In this code block, I will also use different values for n_estimators to see which n_estimator value is best for the model in terms of both model performance and computational use.
n_estimator = [100, 200, 300, 400, 500]
for n in n_estimator:
rf_model = RandomForestRegressor(max_depth = 32, n_estimators = n) #testing the ideal value for n
rf_model.fit(X_train, y_train)
rf_y_pred = rf_model.predict(X_test)
rf_rmse = mean_squared_error(y_test, rf_y_pred, squared = False)
rf_r2 = r2_score(y_test, rf_y_pred)
print("RMSE for n_estimators ", n, " = ", rf_rmse)
print("R2_score for n_estimators ", n, " = ", rf_r2)
print("--------------------------------------------------------")
RMSE for n_estimators 100 = 0.07476010843395128 R2_score for n_estimators 100 = 0.9142663872155729 -------------------------------------------------------- RMSE for n_estimators 200 = 0.0734342064728498 R2_score for n_estimators 200 = 0.9172804634748956 -------------------------------------------------------- RMSE for n_estimators 300 = 0.0738136486404338 R2_score for n_estimators 300 = 0.9164234140855263 -------------------------------------------------------- RMSE for n_estimators 400 = 0.0748789900908593 R2_score for n_estimators 400 = 0.9139935075258963 -------------------------------------------------------- RMSE for n_estimators 500 = 0.07323691072406122 R2_score for n_estimators 500 = 0.9177243516821939 --------------------------------------------------------
# I chose n_estimators = 200
rf_model = RandomForestRegressor(max_depth = 32, n_estimators = 200) #testing th
rf_model.fit(X_train, y_train)
rf_y_pred = rf_model.predict(X_test)
rf_rmse = mean_squared_error(y_test, rf_y_pred, squared = False)
rf_r2 = r2_score(y_test, rf_y_pred)
print("RMSE for Random Forest Model = ", rf_rmse)
print("R2_score = ", rf_r2)
RMSE for Random Forest Model = 0.07344730733747297 R2_score = 0.9172509460559959
From the above results, I notice that there are diminishing returns to using n_estimators > 200 for this model as we can see that the RMSE score for n_estimators = 200 and 300 is very similar.
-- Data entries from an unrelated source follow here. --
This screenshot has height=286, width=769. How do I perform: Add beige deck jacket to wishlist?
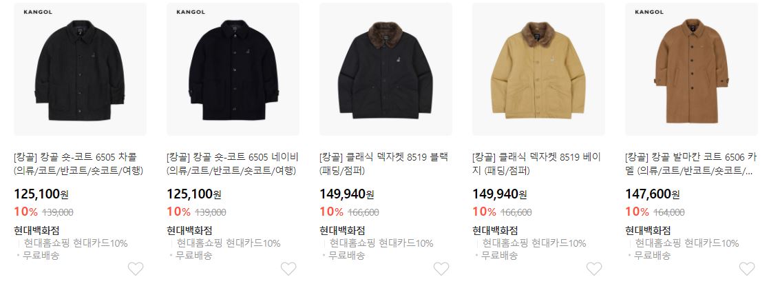(x=594, y=268)
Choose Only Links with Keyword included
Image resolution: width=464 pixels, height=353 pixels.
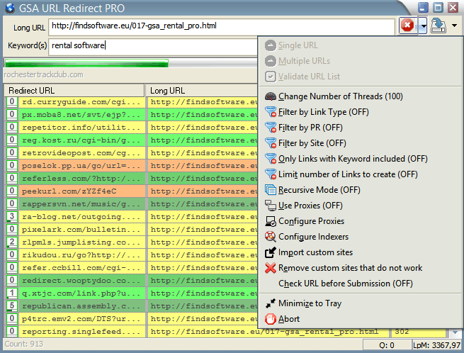click(x=353, y=159)
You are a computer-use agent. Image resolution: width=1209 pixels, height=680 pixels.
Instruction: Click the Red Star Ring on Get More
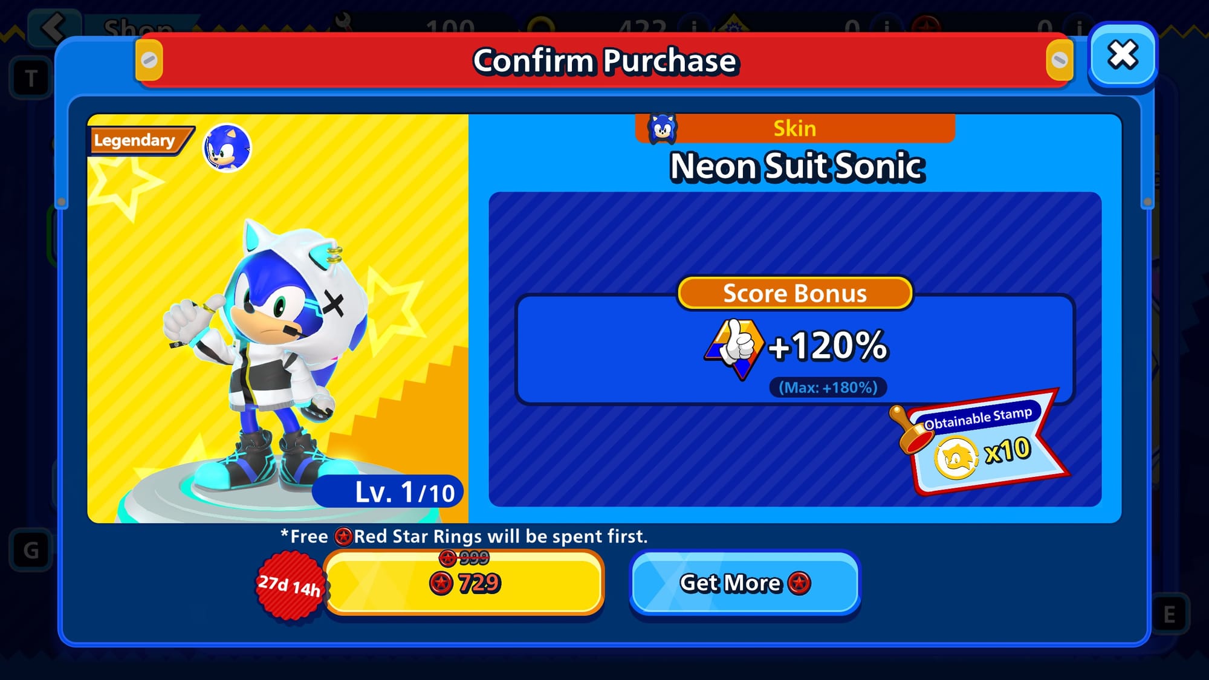click(799, 583)
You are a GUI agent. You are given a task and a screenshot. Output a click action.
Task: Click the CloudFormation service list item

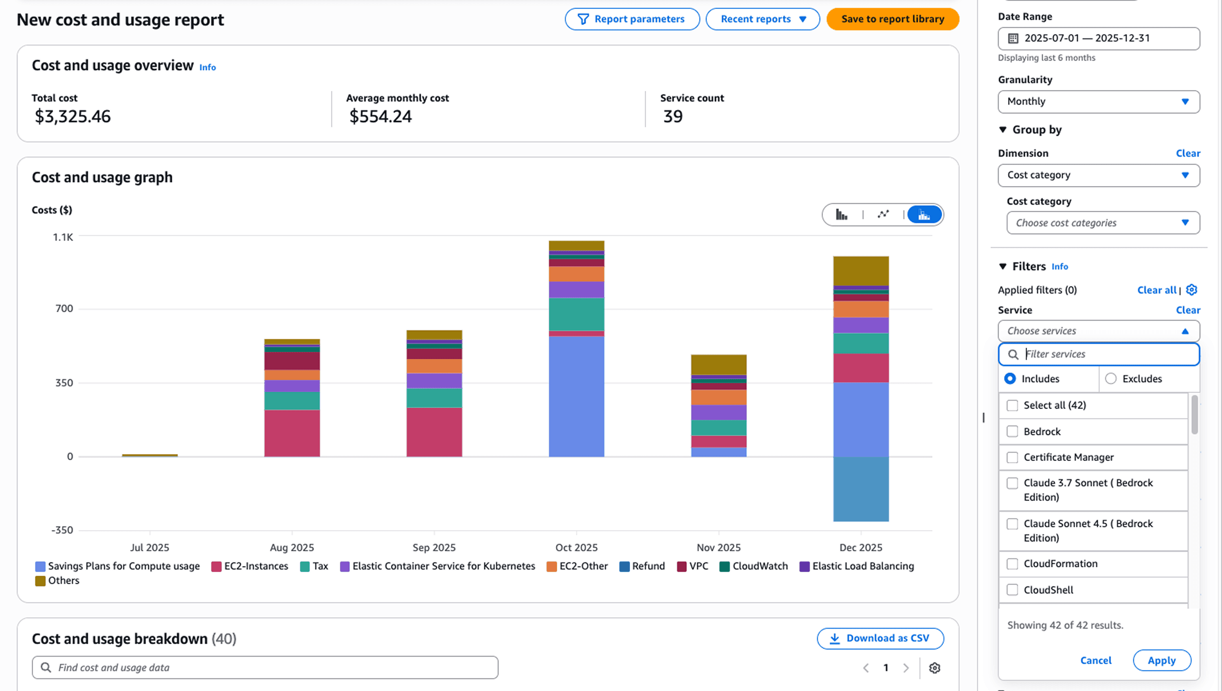(1060, 564)
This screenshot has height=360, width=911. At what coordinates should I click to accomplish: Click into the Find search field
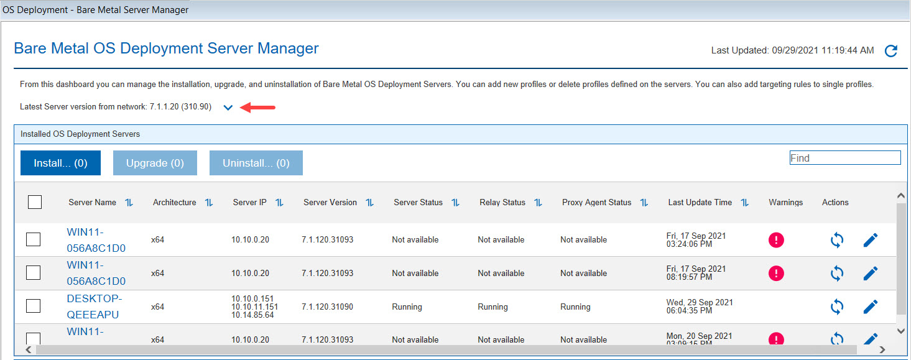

Also, it is worth noting that as we increase the n_estimators for RF in this case, the RMSE actually begins to drop. So I would choose n_estimators close to 200.
RMSE_values = [mr_rmse, dt_rmse, gbdt_rmse, rf_rmse]
R2_values = [mr_r2, dt_r2, gbdt_r2, rf_r2]
labels = ['MR', 'DT', 'GBDT', 'RF']
rg = np.arange(4)
width = 0.4
plt.bar(rg, RMSE_values, width, label = "RMSE", color = 'blue')
plt.bar(rg+width, R2_values, width, label = "R2", color = 'pink')
# Adding labels to plot
plt.xticks(rg + width/2, labels)
plt.xlabel("Models Used")
plt.ylabel("RMSE and R2")
plt.title("Model performance for World Happiness Report Data")
plt.legend(loc = 'upper left', ncol =2)
plt.show()
From the above plot, we see that Gradient Boosting Decision Trees and Random Forest are the best model candidates for this dataset. It is worth noting that these models have a high computational need and it depends on the specific business need to implement these ensemble methods.
Also, multiple regression does have a high R2 but does not perform well in terms of reducing model estimation error. At one stage of model training, I used linear regression to mitigate this challenge. Here, one should be careful of simply implementing the linear regression model because it might fail to capture relationship between different features that contribute towards an accurate prediction of life expectancy.
Another observation to keep in mind is the use of n_estimators and the business model need. Using a high number of n_estimators (to a certain threshold) can provide models with low error. However, it is worth considering the marginal benefit gained from lower error versus the marginal cost of computation based on the dataset being trained and the business issue at stake.